Building Time Based Bins

M

MCD

Hello, I'm new to python and this group and am trying to build some
bins and was wondering if any of you could kindly help me out. I'm a
bit lost on how to begin.

I have some text files that have a time filed along with 2 other fields
formatted like this >>

1231 23 56
1232 25 79
1234 26 88
1235 22 34
1237 31 85
1239 35 94

This goes on throughout a 12hr. period. I'd like to be able to place
the low and high values of the additional fields in a single line
divided into 5min intervals. So it would look something like this >>

1235 22 88
1240 31 94

I hope that makes sense. Should I be using a module like numarray for
this, or is it possible to just use the native functions? Any ideas
would help me very much.

Thank you - Marcus
 
M

Michael Spencer

MCD said:
Hello, I'm new to python and this group and am trying to build some
bins and was wondering if any of you could kindly help me out. I'm a
bit lost on how to begin.

I have some text files that have a time filed along with 2 other fields
formatted like this >>

1231 23 56
1232 25 79
1234 26 88
1235 22 34
1237 31 85
1239 35 94

This goes on throughout a 12hr. period. I'd like to be able to place
the low and high values of the additional fields in a single line
divided into 5min intervals. So it would look something like this >>

1235 22 88
1240 31 94

I hope that makes sense. Should I be using a module like numarray for
this, or is it possible to just use the native functions? Any ideas
would help me very much.

Thank you - Marcus
This sort of thing would do it:



from itertools import groupby

def splitter(iterable):
"""Takes a line-based iterator, yields a list of values per line
edit this for more sophisticated line-based parsing if required"""
for line in iterable:
yield [int(item) for item in line.split()]

def groupkey(data):
"""Groups times by 5 min resolution. Note this version doesn't work
exactly like the example - so fix if necessary"""
time = data[0]
return time / 100 * 100 + (time % 100) / 5 * 5

def grouper(iterable):
"""Groups and summarizes the lines"""
for time, data in groupby(iterable, groupkey):
data_x = zip(*data) #transform the data from cols to rows
print time, min(data_x[1]), max(data_x[2])



# Exercise it:

source = """1231 23 56
1232 25 79
1234 26 88
1235 22 34
1237 31 85
1239 35 94
""" 1230 23 88
1235 22 94
Note this groups by the time at the end of each 5 mins, rather than the
beginning as in your example. If this needs changing, fix groupkey

HTH

Michael
 
J

John Machin

Hello, I'm new to python and this group and am trying to build some
bins and was wondering if any of you could kindly help me out. I'm a
bit lost on how to begin.

Are you (extremely) new to computer programming? Is this school
homework? The reason for asking is that the exercise requires no data
structure more complicated than a one-dimensional array of integers
(if one doubts that the times will always be in ascending order), and
*NO* data structures if one is trusting. It can be done easily without
any extra modules or libraries in just about any computer language
ever invented. So, it's not really a Python question. Perhaps you
should be looking at some basic computer programming learning. Python
*is* a really great language for that -- check out the Python website.

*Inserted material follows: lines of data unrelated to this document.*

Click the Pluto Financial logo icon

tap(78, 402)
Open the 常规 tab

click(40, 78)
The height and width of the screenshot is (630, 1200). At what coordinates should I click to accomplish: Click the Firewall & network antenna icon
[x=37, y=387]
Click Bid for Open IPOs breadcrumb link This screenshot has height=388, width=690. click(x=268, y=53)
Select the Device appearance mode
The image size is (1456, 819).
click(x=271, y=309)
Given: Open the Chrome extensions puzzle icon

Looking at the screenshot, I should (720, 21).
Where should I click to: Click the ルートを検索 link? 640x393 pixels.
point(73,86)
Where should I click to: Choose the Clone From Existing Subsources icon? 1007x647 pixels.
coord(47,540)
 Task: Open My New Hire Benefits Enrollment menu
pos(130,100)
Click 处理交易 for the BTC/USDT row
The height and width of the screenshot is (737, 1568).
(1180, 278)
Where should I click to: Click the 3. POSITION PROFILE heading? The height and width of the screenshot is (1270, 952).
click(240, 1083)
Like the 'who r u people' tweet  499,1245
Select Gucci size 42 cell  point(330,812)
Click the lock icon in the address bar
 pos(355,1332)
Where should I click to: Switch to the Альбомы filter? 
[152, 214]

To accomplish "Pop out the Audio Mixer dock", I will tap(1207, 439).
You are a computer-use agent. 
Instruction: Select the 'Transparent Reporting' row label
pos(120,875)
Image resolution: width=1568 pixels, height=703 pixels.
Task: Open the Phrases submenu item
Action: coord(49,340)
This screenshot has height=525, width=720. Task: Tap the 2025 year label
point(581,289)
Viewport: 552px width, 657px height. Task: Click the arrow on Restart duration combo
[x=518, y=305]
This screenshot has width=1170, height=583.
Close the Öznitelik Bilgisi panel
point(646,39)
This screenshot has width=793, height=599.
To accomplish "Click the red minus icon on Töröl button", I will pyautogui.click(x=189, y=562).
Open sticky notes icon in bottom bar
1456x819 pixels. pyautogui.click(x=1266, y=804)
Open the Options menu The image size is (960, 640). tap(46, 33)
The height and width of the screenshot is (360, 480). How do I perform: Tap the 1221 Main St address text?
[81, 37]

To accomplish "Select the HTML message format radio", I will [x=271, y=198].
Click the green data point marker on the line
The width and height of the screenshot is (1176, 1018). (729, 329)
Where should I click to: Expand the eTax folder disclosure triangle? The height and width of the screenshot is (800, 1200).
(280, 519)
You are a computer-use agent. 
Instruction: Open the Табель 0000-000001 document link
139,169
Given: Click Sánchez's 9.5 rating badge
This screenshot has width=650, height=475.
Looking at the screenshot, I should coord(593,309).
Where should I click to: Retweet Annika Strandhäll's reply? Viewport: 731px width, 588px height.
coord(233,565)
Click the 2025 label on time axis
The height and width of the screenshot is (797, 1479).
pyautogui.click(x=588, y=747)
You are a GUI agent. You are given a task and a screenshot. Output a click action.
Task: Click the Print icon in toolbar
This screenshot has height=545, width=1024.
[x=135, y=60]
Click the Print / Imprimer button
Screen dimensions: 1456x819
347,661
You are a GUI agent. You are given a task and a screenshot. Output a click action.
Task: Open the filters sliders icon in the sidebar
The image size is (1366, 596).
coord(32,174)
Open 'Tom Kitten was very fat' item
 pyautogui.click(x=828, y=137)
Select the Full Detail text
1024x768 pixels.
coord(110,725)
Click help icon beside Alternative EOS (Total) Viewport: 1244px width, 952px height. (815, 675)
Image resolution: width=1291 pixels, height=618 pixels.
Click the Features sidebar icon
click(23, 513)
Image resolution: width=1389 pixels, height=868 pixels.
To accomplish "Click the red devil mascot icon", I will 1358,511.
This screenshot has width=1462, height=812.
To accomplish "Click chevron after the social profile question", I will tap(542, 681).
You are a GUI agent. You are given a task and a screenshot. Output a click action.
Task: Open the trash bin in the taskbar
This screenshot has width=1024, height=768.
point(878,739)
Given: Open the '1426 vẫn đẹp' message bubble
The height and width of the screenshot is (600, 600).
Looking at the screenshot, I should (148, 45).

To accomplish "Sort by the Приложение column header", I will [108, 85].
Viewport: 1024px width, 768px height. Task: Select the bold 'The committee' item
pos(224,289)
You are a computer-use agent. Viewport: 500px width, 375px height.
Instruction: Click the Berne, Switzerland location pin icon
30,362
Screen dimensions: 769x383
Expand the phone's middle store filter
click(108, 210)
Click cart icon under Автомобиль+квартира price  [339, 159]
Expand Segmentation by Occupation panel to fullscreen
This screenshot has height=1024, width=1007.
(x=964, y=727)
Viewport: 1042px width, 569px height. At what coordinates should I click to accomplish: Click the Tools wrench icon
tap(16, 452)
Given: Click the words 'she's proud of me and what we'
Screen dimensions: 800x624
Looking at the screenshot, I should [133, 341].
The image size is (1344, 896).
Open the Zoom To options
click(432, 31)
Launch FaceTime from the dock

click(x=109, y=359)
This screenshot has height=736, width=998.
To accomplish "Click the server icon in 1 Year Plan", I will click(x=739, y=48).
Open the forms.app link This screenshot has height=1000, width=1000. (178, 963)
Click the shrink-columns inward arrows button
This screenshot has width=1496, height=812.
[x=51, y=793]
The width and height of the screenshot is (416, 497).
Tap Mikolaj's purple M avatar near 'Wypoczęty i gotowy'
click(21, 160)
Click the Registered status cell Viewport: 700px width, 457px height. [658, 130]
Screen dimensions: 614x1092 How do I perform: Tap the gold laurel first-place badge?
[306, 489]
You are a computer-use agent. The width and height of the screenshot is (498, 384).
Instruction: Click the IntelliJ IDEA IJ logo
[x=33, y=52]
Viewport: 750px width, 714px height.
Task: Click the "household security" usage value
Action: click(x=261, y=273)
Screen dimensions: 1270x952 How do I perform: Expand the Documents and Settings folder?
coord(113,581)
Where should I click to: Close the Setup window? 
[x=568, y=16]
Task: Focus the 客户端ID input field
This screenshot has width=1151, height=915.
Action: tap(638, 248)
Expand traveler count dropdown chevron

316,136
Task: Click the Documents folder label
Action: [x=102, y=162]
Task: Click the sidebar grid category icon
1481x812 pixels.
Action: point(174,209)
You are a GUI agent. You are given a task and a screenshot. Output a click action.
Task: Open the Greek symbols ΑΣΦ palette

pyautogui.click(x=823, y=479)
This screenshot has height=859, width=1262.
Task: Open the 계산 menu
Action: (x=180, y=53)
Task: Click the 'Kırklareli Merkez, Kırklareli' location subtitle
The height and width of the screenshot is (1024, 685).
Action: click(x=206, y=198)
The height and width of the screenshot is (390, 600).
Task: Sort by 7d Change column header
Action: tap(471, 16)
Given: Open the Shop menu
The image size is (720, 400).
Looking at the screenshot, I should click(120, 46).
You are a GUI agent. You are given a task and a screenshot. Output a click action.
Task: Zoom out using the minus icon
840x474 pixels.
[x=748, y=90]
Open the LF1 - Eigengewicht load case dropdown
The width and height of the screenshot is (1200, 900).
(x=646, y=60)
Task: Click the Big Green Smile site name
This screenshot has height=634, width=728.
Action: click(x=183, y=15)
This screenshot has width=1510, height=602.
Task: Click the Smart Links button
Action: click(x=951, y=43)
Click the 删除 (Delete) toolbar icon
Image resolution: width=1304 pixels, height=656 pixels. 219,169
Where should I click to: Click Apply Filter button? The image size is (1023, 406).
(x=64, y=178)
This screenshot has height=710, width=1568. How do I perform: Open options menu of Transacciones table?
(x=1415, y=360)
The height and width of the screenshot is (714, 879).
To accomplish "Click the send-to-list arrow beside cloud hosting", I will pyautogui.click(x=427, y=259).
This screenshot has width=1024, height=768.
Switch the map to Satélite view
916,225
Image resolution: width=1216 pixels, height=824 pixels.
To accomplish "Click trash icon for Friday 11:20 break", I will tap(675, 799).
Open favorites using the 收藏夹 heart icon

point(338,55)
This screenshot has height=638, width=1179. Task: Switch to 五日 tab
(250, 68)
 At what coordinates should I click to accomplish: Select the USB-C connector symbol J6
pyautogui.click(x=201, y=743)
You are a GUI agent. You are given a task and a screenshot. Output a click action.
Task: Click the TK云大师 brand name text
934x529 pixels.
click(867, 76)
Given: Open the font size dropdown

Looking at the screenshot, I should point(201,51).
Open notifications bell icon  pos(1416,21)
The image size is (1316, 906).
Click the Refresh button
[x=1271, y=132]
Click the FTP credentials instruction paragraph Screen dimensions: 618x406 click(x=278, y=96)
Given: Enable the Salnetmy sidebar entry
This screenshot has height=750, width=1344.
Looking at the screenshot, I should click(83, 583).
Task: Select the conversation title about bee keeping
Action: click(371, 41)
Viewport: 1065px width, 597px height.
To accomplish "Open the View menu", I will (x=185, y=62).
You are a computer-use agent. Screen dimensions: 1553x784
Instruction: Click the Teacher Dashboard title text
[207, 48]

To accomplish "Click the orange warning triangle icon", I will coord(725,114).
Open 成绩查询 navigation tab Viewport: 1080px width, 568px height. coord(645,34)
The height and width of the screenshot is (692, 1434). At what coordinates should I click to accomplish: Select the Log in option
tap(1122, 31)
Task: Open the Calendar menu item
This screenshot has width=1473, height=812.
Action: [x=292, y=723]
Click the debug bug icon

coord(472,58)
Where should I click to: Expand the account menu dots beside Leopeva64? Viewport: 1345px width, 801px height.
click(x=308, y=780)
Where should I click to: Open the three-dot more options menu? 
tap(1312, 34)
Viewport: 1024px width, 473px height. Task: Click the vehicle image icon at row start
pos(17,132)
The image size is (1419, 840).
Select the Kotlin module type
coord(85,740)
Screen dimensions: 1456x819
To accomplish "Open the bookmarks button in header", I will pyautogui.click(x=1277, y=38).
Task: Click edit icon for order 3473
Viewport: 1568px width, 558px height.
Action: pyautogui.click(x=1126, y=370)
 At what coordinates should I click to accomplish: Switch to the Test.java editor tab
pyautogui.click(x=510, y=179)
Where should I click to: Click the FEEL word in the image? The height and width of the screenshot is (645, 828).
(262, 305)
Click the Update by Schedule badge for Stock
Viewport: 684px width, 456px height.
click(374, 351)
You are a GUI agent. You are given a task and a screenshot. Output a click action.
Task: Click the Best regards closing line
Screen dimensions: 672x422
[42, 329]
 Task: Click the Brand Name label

Anyway here's one way of doing it -- only the input and output
arrangements are Python-specific. And you don't need iter*.*.* (yet)
:)

HTH,
John
===========================
C:\junk>type mcd.py
# Look, Ma, no imports!
lines = """\
1231 23 56
1232 25 79
1234 26 88
1235 22 34
1237 31 85
1239 35 94
"""
DUMMY = 9999
bintm = DUMMY
for line in lines.split('\n'): # in practice, open('input_file', 'r'):
if not line: continue
ilist = [int(fld) for fld in line.strip().split()]
print "ilist:", ilist
klock, lo, hi = ilist
newbintm = ((klock + 4) // 5 * 5) % 2400
print "bintm = %d, klock = %d, newbintm = %d" % (bintm, klock,
newbintm)
if newbintm != bintm:
if bintm != DUMMY:
print "==>> %04d %02d %02d" % (bintm, binlo, binhi)
bintm, binlo, binhi = newbintm, lo, hi
else:
binlo = min(binlo, lo)
binhi = max(binhi, hi)
print "end of file ..."
if bintm != DUMMY:
print "==>> %4d %2d %2d" % (bintm, binlo, binhi)

C:\junk>python mcd.py
ilist: [1231, 23, 56]
bintm = 9999, klock = 1231, newbintm = 1235
ilist: [1232, 25, 79]
bintm = 1235, klock = 1232, newbintm = 1235
ilist: [1234, 26, 88]
bintm = 1235, klock = 1234, newbintm = 1235
ilist: [1235, 22, 34]
bintm = 1235, klock = 1235, newbintm = 1235
ilist: [1237, 31, 85]
bintm = 1235, klock = 1237, newbintm = 1240
==>> 1235 22 88
ilist: [1239, 35, 94]
bintm = 1240, klock = 1239, newbintm = 1240
end of file ...
==>> 1240 31 94

C:\junk>
================================
 
M

MCD

John said:
Are you (extremely) new to computer programming? Is this school
homework?

Lol, yes, I am relatively new to programming... and very new to python.
I have experience working with loops, if thens, and boolean operations,
but I haven't worked with lists or array's as of yet... so this is my
first forray. This isn't homework, I'm long out of school. I've been
wanting to extend my programming abilities and I chose python as the
means to acheiving that goal... so far I really like it :)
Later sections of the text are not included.